BatchDotNode(std::string name, GraphNode* X, GraphNode* Y);
GraphNode* BatchDot(std::string name, GraphNode* X, GraphNode* Y);
以batch方式计算X和Y的点积.
参数.
- X, 形如(batch, m)的TSR.
- Y, 形如(batch, m)的TSR.
返回.
- Z, 形如(batch, 1)的TSR.
StopGradNode(std::string name, GraphNode* X);
GraphNode* StopGrad(std::string name, GraphNode* X);
截断Z到X的后向计算.
实现上, 将X的梯度设置为全0.
参数.
- X, TSR.
返回.
- Z, 形状和X相同的TSR.
BatchNormNode(std::string name, GraphNode* X, GraphNode* gamma, GraphNode* beta,
GraphNode* mean, GraphNode* var, double moving_decay = 0.9);
批标准化5.
参数.
- X, 形如(batch, m1, ..., mi)的TSR.
- gamma, 形如(m1 * ... * mi)的TSR.
- beta, 形如(m1 * ... * mi)的TSR.
- mean, 形如(m1 * ... * mi)的TSR.
- var, 形如(m1 * ... * mi)的TSR.
- moving_decay, 滑动衰减系数.
返回.
- Z, 形状和X相同的TSR.
- numpy的通用广播规则, https://numpy.org/doc/stable/user/basics.broadcasting.html#general-broadcasting-rules.
- ONNX的多向广播规则, https://github.com/onnx/onnx/blob/master/docs/Broadcasting.md#multidirectional-broadcasting.
- ONNX的单向广播规则, https://github.com/onnx/onnx/blob/master/docs/Broadcasting.md#unidirectional-broadcasting.

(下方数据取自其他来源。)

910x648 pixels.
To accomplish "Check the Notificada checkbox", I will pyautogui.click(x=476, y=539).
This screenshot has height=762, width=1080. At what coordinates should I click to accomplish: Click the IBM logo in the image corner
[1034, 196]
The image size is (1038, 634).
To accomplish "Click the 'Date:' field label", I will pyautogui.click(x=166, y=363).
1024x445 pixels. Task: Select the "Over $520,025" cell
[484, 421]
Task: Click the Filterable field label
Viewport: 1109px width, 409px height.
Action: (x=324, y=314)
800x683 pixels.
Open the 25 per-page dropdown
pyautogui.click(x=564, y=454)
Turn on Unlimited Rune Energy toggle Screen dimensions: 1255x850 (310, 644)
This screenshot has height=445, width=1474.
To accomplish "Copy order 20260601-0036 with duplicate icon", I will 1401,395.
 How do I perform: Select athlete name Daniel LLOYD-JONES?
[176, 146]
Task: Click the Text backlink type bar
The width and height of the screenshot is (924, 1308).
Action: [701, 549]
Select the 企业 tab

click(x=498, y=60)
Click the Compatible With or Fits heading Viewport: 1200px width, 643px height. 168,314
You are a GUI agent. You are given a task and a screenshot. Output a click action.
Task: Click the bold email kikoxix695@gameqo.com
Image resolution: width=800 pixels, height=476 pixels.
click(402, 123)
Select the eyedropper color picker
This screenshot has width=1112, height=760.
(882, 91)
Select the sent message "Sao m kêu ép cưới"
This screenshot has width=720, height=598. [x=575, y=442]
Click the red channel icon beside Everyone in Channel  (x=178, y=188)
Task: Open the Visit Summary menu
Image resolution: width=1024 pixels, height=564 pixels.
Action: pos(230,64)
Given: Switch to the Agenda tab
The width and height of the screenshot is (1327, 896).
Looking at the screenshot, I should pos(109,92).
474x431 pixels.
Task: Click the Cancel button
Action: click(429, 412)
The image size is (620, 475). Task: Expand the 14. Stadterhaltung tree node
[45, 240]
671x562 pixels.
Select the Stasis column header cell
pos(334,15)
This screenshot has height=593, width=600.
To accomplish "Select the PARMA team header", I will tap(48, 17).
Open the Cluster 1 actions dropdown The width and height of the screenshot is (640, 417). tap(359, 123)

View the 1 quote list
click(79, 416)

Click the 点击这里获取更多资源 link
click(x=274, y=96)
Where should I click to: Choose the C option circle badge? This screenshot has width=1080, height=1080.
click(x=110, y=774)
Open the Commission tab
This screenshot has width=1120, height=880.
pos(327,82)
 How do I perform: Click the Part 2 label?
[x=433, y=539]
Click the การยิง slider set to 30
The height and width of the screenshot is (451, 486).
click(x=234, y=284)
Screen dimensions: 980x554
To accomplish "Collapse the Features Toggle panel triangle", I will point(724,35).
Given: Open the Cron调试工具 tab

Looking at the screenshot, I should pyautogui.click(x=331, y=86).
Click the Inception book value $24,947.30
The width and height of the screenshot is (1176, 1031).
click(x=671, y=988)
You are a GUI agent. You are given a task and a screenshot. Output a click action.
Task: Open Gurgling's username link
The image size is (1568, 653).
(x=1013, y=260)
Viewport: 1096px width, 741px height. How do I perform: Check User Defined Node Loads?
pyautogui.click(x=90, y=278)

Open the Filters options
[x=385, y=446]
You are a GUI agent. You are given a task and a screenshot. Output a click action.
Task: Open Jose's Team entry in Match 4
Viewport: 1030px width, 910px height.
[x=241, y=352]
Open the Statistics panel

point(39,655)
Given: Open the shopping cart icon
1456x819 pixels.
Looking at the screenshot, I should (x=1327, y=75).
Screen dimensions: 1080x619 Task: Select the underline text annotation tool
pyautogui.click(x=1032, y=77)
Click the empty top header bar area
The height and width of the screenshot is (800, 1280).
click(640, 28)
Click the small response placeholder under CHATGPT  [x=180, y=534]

- Ba, Jimmy Lei, Jamie Ryan Kiros, and Geoffrey E. Hinton. "Layer normalization." arXiv preprint arXiv:1607.06450 (2016).
- Ioffe, Sergey, and Christian Szegedy. "Batch Normalization: Accelerating Deep Network Training by Reducing Internal Covariate Shift." International Conference on Machine Learning. 2015.